Cocaine and the Destruction of the Rainforests

The negative impact of illegal drugs including social problems, health problems and financial problems are well-publicised and often felt more keenly because they are close to home. But fewer people, especially those whose lifestyles embrace using illegal drugs, are inclined to view the bigger picture, part of which is the devastating effect of coca, opium and marijuana production on one of the world’s most precious resources the Amazon rainforest.

The Amazon Rainforest covers over a billion acres, covering areas in Brazil, Venezuela, Colombia and the Eastern Andean region of Ecuador and Peru.

This rich and precious natural resource is known as the “Lungs of our Planet”, with more than 20 percent of the world’s oxygen being produced in the Amazon Rainforest. Over half of the world’s estimated 10 million species of plants, animals and insects live in the tropical rainforests and more than 25 percent of the active ingredients found in modern cancer-fighting drugs come from organisms found only in the rainforest. Twenty percent of the globe’s fresh water is found in the Amazon Basin.

That is the good news. The bad news is that man is systematically destroying it, through, amongst other things, production of illicit drugs which is causing mass de-forestation, pollution of waterways, erosion and global climate change.
◆ ◆ ◆ ◆ ◆ ◆ ◆
From the text on cocaine and the rainforests, copy word for word the part that begins at "This rich and" and ends after "the Amazon Basin.".

=== Given data ===
◆ ◆ ◆ ◆ ◆ ◆ ◆
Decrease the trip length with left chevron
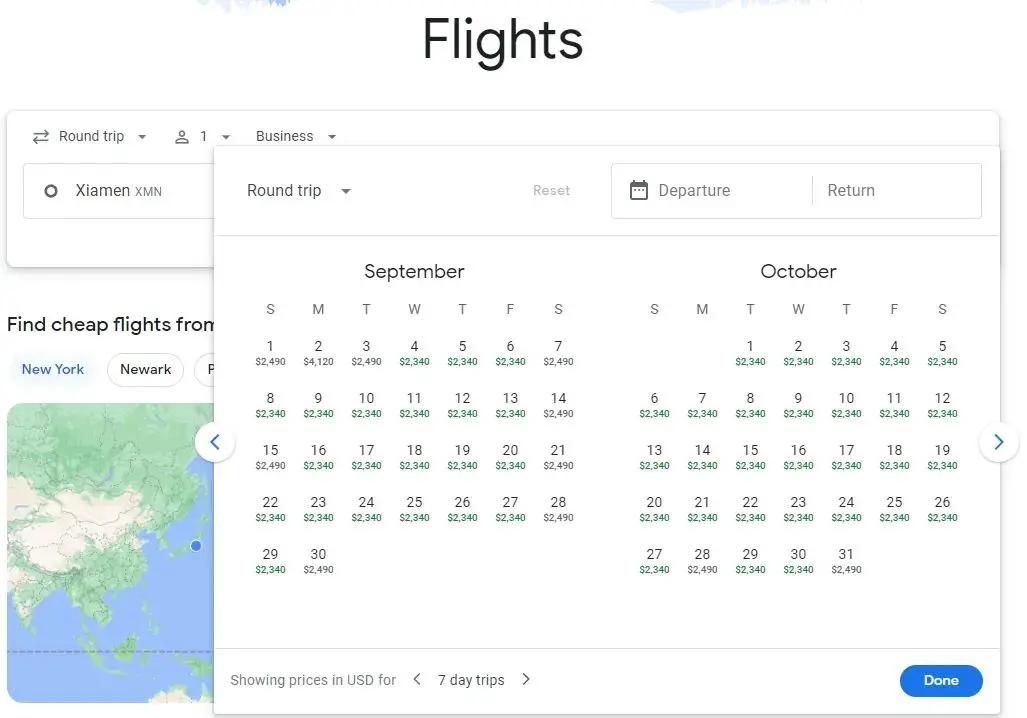Screen dimensions: 1027x718 click(x=418, y=680)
◆ ◆ ◆ ◆ ◆ ◆ ◆
=== Completed exercise ===
This rich and precious natural resource is known as the “Lungs of our Planet”, with more than 20 percent of the world’s oxygen being produced in the Amazon Rainforest. Over half of the world’s estimated 10 million species of plants, animals and insects live in the tropical rainforests and more than 25 percent of the active ingredients found in modern cancer-fighting drugs come from organisms found only in the rainforest. Twenty percent of the globe’s fresh water is found in the Amazon Basin.